## Exercise data

# # # # # # #

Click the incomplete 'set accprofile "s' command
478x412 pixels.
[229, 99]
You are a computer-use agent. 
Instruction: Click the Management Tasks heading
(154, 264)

# # # # # # #

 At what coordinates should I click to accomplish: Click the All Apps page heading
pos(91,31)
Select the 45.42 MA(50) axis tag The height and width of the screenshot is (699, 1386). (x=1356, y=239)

# # # # # # #

## Work request
Please transcribe exactly the lines above from the line that has "At what coordinates" up to and including the line that has "Select the 45.42"; no other line belongs in the answer.

## Answer section
 At what coordinates should I click to accomplish: Click the All Apps page heading
pos(91,31)
Select the 45.42 MA(50) axis tag The height and width of the screenshot is (699, 1386). (x=1356, y=239)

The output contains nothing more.